# Breaking News: Conservatives blame Obama for earthquake



## Vast LWC (Aug 23, 2011)

A FoxNews poll shows that 64% of people polled that identify themselves as "Conservatives" feel that Obama is to blame for the earthquake that occurred at approximately 2:00 PM EST in Virginia.

When pressed further, respondents claimed that they felt the Obama administration was causing earthquakes to test the effectiveness of Obama-care in a crisis situation.

In a prepared statement, Congresswoman Michelle Bachman said "Shame on you President Obama, you should know better than to test your Liberal/Intellectual Elitist/Socialist/Mad Scientist Earthquake Machines on US soil!". 

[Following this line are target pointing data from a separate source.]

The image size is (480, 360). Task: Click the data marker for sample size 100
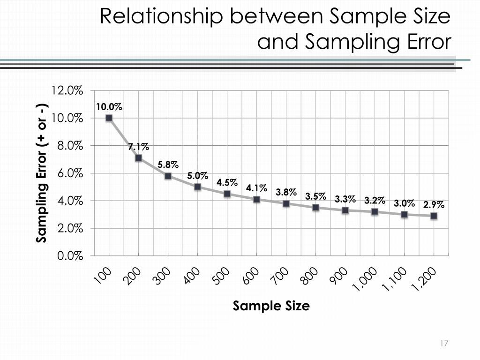coord(109,118)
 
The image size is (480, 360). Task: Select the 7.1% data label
coord(139,148)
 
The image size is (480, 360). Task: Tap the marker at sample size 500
coord(227,194)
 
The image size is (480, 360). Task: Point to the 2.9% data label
coord(434,205)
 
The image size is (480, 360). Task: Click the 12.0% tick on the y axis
coord(68,90)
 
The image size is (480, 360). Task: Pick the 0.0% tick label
coord(70,256)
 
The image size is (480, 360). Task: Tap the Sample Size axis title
coord(271,306)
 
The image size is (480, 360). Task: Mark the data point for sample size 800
coord(315,208)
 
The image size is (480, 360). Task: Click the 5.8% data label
coord(168,165)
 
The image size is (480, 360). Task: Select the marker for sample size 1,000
coord(375,212)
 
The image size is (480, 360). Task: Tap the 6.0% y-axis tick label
coord(70,173)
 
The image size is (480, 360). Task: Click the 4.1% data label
coord(256,188)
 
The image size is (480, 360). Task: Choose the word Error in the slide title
coord(423,42)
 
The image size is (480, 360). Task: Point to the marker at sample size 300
coord(168,176)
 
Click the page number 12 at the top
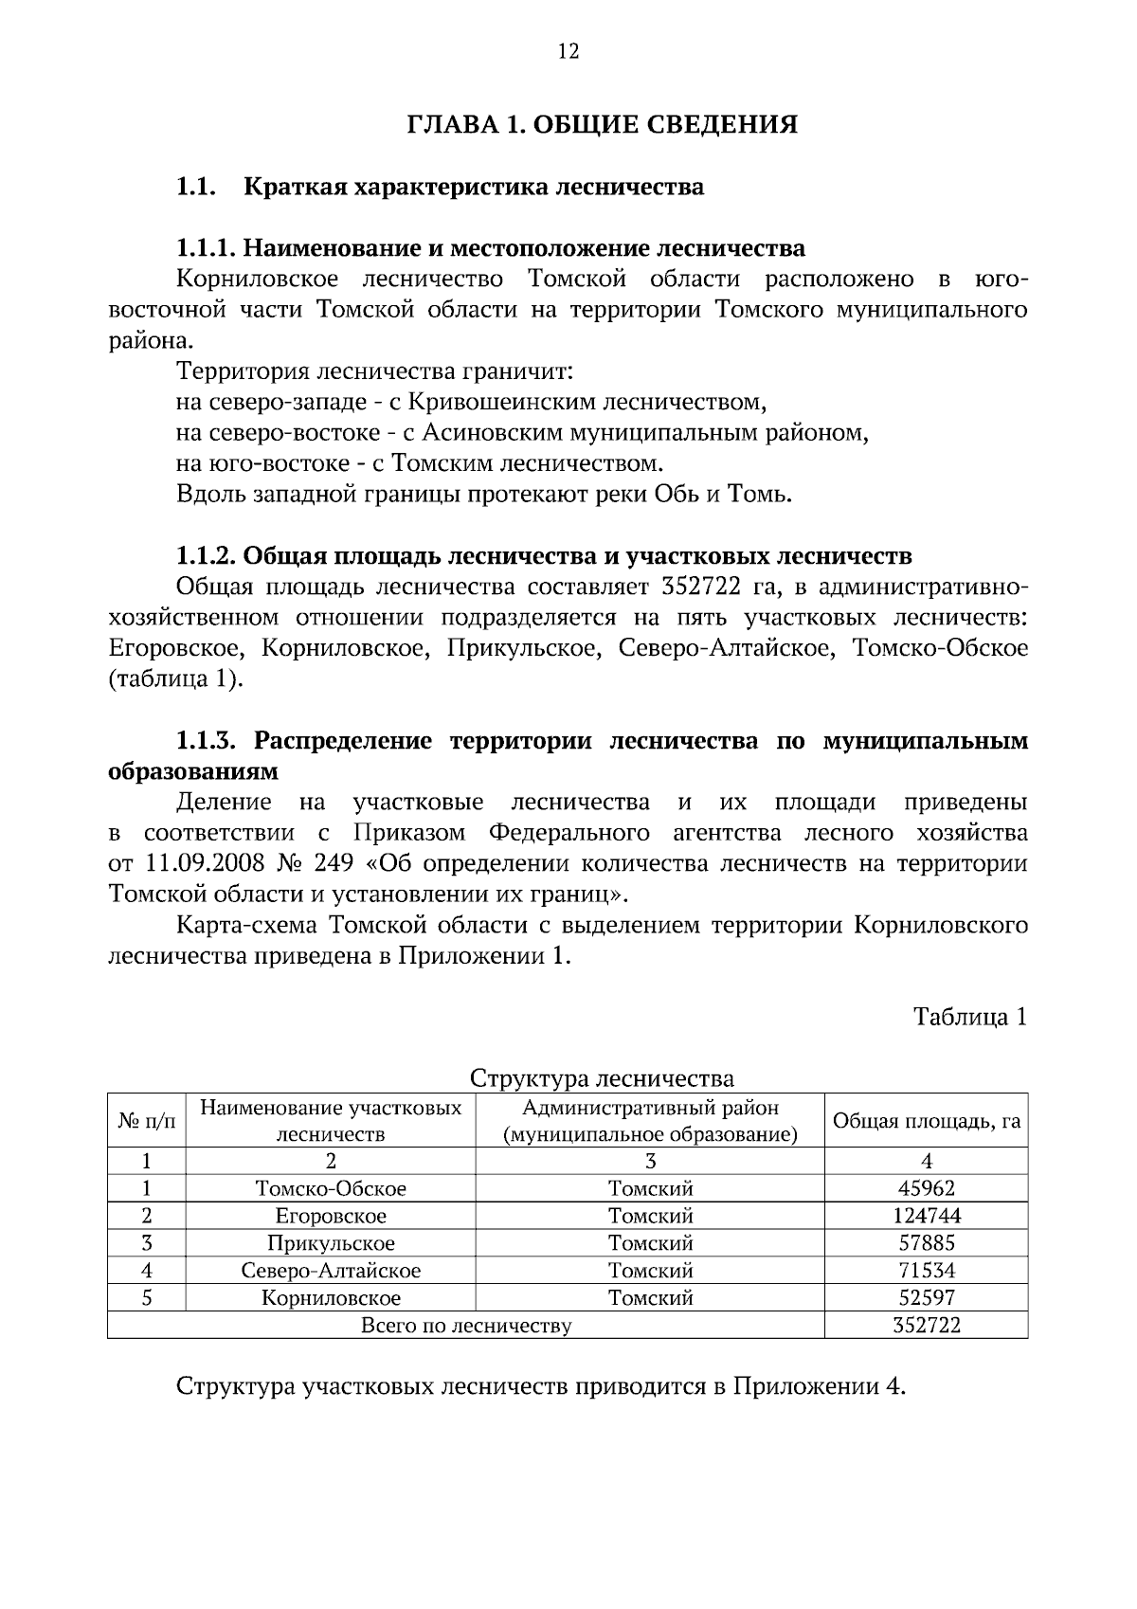click(x=568, y=52)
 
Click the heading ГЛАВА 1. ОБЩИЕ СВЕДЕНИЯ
click(x=603, y=125)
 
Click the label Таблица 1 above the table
click(x=969, y=1017)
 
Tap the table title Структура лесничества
click(x=602, y=1078)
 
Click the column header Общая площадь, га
click(x=926, y=1121)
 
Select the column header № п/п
click(x=147, y=1121)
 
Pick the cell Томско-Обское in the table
click(x=331, y=1188)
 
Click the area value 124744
click(x=926, y=1216)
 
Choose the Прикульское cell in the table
click(x=331, y=1243)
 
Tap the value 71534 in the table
click(x=926, y=1271)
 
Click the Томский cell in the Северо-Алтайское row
click(x=650, y=1271)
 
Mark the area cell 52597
click(x=926, y=1298)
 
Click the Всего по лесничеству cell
click(x=466, y=1326)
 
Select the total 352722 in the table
click(x=926, y=1326)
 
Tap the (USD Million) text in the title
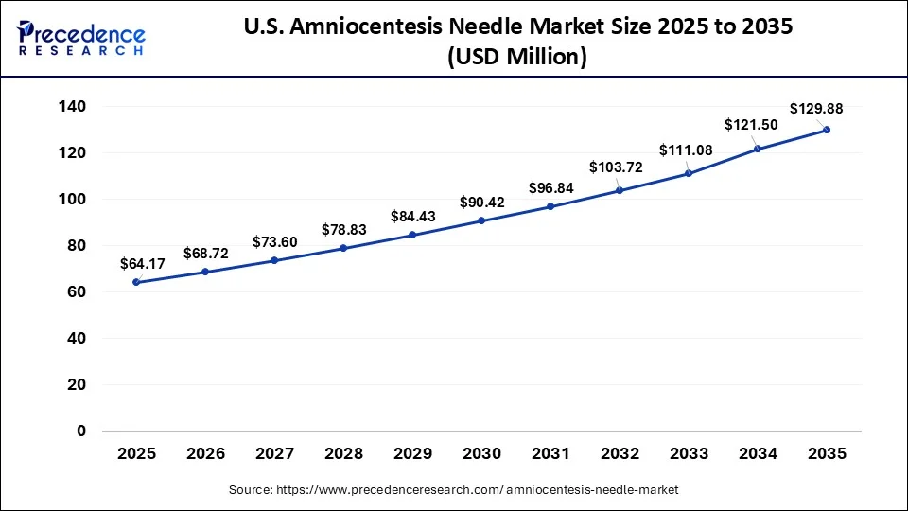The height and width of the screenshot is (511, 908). [516, 58]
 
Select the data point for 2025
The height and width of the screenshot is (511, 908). [136, 282]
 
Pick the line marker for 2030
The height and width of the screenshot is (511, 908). [481, 220]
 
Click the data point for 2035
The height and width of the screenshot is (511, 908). [827, 130]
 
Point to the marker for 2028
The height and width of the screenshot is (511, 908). [343, 248]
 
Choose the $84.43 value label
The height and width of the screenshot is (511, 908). [413, 217]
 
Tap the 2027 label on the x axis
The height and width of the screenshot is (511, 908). [274, 454]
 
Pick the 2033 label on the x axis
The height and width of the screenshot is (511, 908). [689, 454]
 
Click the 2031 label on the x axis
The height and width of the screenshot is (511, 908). [550, 454]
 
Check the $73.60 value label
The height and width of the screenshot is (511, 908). [275, 241]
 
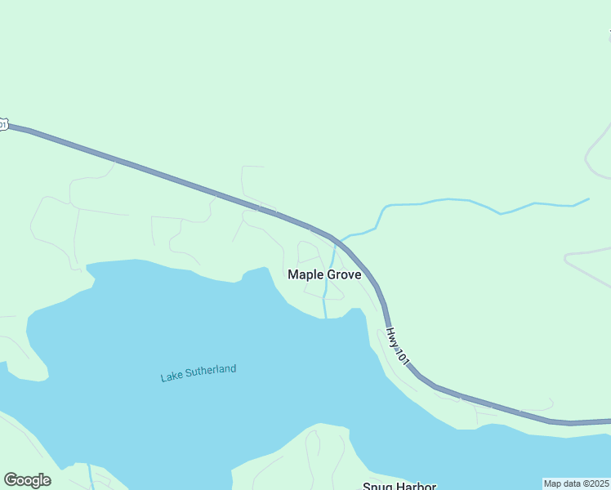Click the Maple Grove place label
[324, 275]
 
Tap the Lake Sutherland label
[198, 373]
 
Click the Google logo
[27, 480]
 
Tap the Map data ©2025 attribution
[577, 483]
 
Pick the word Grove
[344, 275]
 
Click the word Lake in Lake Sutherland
[172, 376]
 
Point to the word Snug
[377, 486]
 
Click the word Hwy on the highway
[392, 335]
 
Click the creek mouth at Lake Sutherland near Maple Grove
[326, 317]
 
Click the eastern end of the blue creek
[588, 198]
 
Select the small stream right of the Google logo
[90, 478]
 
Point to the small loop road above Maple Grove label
[309, 250]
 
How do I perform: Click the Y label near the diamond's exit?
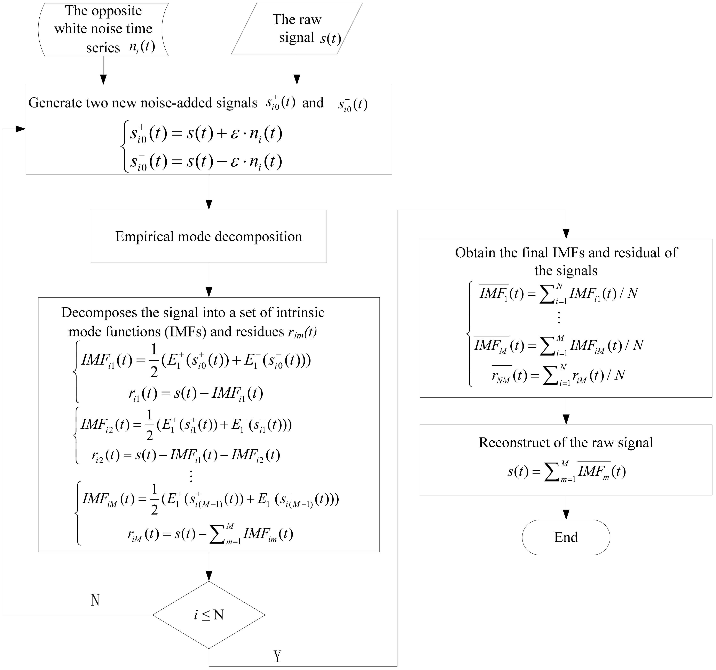pyautogui.click(x=277, y=656)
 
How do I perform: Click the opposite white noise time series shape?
pyautogui.click(x=103, y=29)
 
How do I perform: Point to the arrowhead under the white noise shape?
pyautogui.click(x=103, y=79)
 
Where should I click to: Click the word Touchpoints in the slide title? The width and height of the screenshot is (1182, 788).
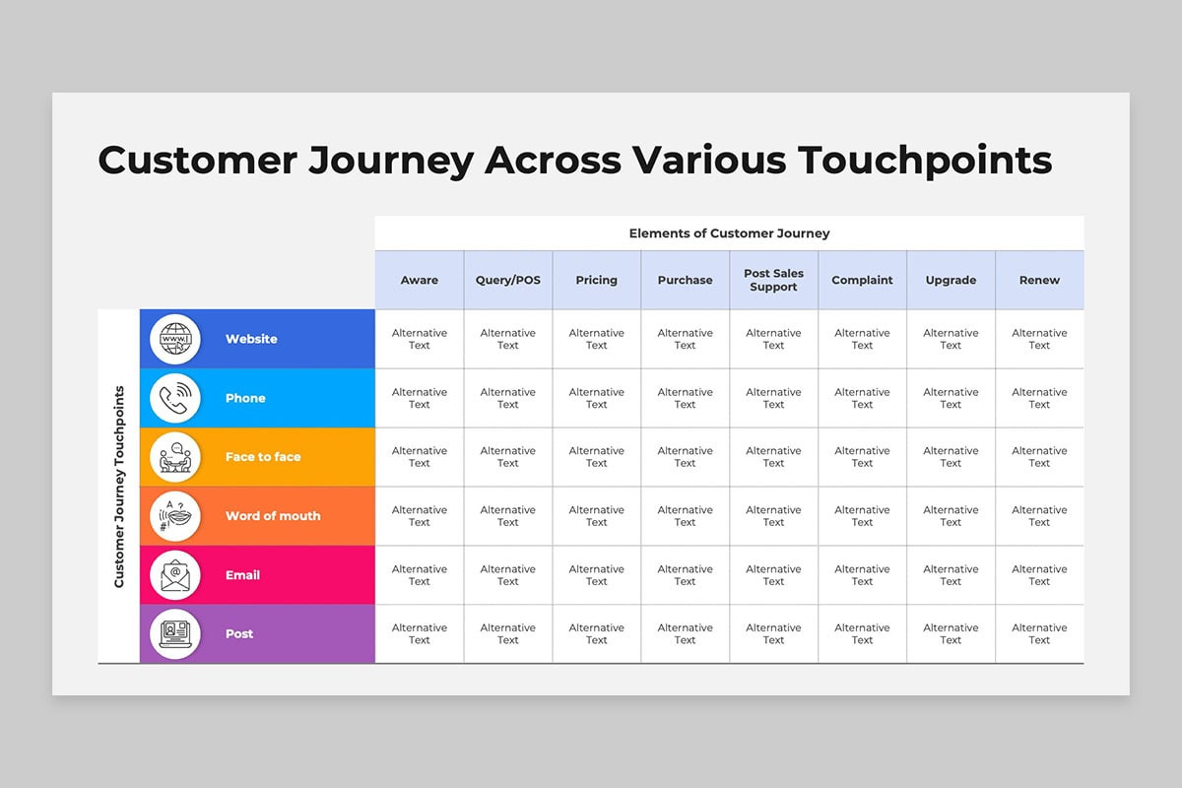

Conservative commentator/author Anne Coulter said, "Oh yeah, he did it, but what would you expect from a Liberal? It's well known that FDR used HIS earthquake machine back in the 30's to sabotage our recovery from the Great Depression."


----------



## Jarhead (Aug 23, 2011)

Well...we dont actually have proof he caused it. We just find it suspicious that it happened when he was out of the area.


----------



## highway234 (Aug 23, 2011)

Vast LWC said:


> A FoxNews poll shows that 64% of people polled that identify themselves as "Conservatives" feel that Obama is to blame for the earthquake that occurred at approximately 2:00 PM EST in Virginia.
> 
> When pressed further, respondents claimed that they felt the Obama administration was causing earthquakes to test the effectiveness of Obama-care in a crisis situation.
> 
> ...



you joke but i guarantee someone will actually do it. 

to be fair, someone on MY side will probably blame the earthquake on global warming, and i'll have to facepalm.


----------



## Truthmatters (Aug 23, 2011)

God just hates having a black man as president.


----------



## highway234 (Aug 23, 2011)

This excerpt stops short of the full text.